Mantoue, jadis sale et fangeuse, au point d’être presque inhabitable, devint, grâce à Jules Romain, aussi saine qu’agréable ; elle lui dut la plupart de ses embellissements : chapelles, maisons, jardins, façades. Les digues du Pô s’étant rompues un jour, les quartiers bas de la ville se trouvèrent couverts de quatre brasses d’eau ; les grenouilles y séjournaient à peu près toute l’année. Jules avisa aux moyens de remédier à ces inconvénients, et agit de façon que les eaux reprirent leur cours naturel, et même, pour parer à une nouvelle inondation, il fit élever les rues qui bordent le fleuve, et ordonna la démolition d’une foule de petites habitations, mal bâties et de peu d’importance, pour les remplacer par de grandes et magnifiques maisons, qui devaient contribuer à l’embellissement de la ville.

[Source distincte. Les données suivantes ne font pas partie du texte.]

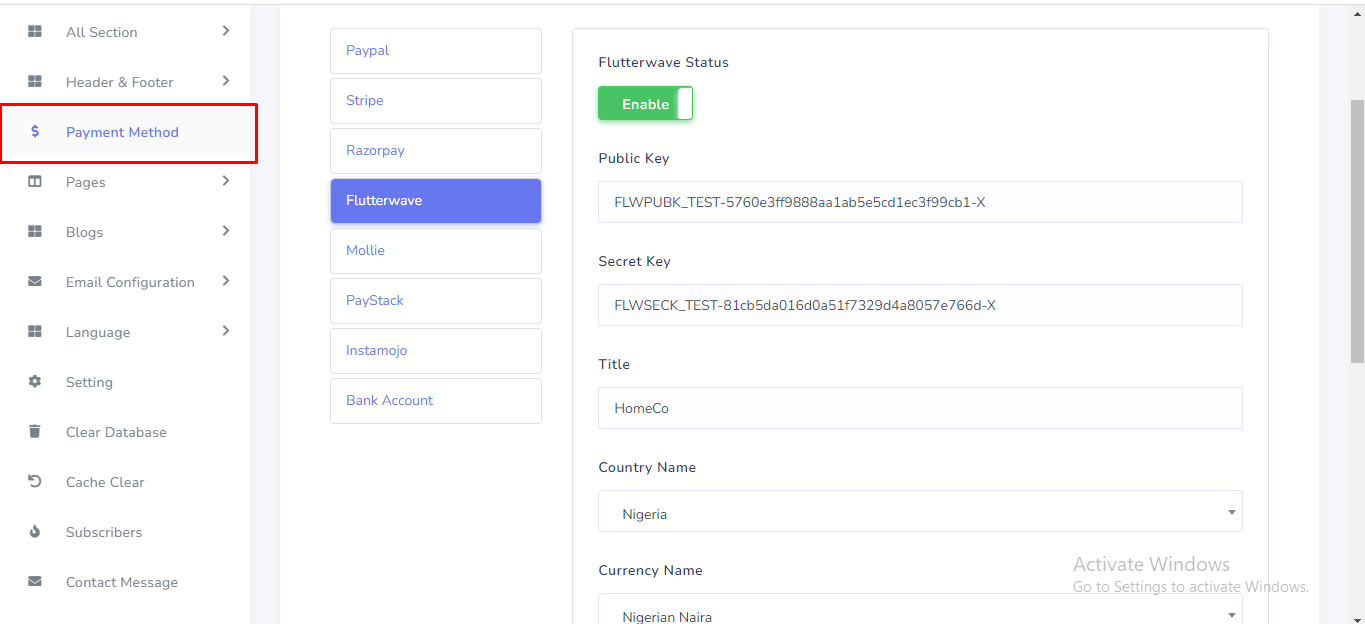Click the Cache Clear refresh icon
Image resolution: width=1365 pixels, height=624 pixels.
pyautogui.click(x=35, y=482)
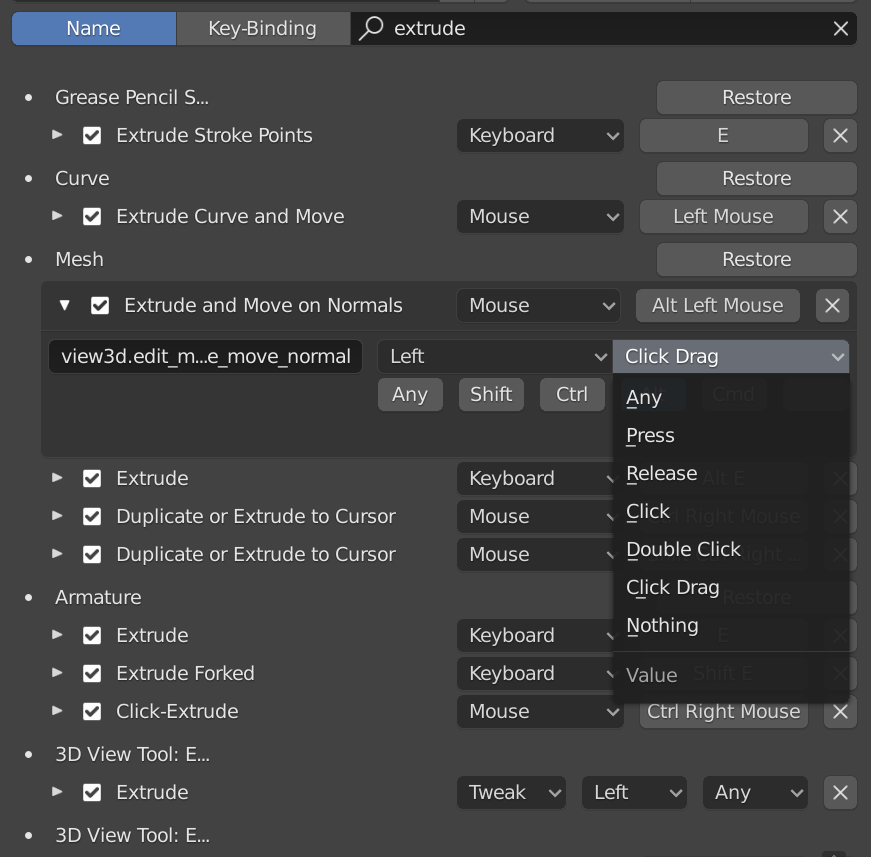Open the Tweak dropdown for the Extrude tool
The width and height of the screenshot is (871, 857).
[511, 792]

Plusieurs particuliers s’y opposèrent et dirent au duc que Jules, par son projet, leur causait une trop grande perte ; mais le duc ne voulut écouter personne et enjoignit même de ne rien construire, sans l’ordre exprès de Jules. Aux plaintes succédèrent alors des menaces ; mais le duc donna aussitôt à entendre que les injures dont on se rendrait coupable envers son architecte seraient réputées faites à lui-même, et qu’il saurait les punir. Ce prince aimait en effet Jules au point de ne pouvoir se passer de lui, et l’artiste, de son côté, révérait au delà de toute expression son protecteur, qui ne lui refusa jamais aucune faveur, et qui, par ses libéralités,

  1. Il existe deux tableaux identiques de ce sujet : l’un au Musée de Vienne, l’autre chez le marquis Tullo de Mantoue.
  2. Un tableau analogue est au Musée du Louvre, avec deux dessins.
  3. Tableaux perdus.
  4. Le 30 novembre 1526.
  5. Ce portrait est perdu.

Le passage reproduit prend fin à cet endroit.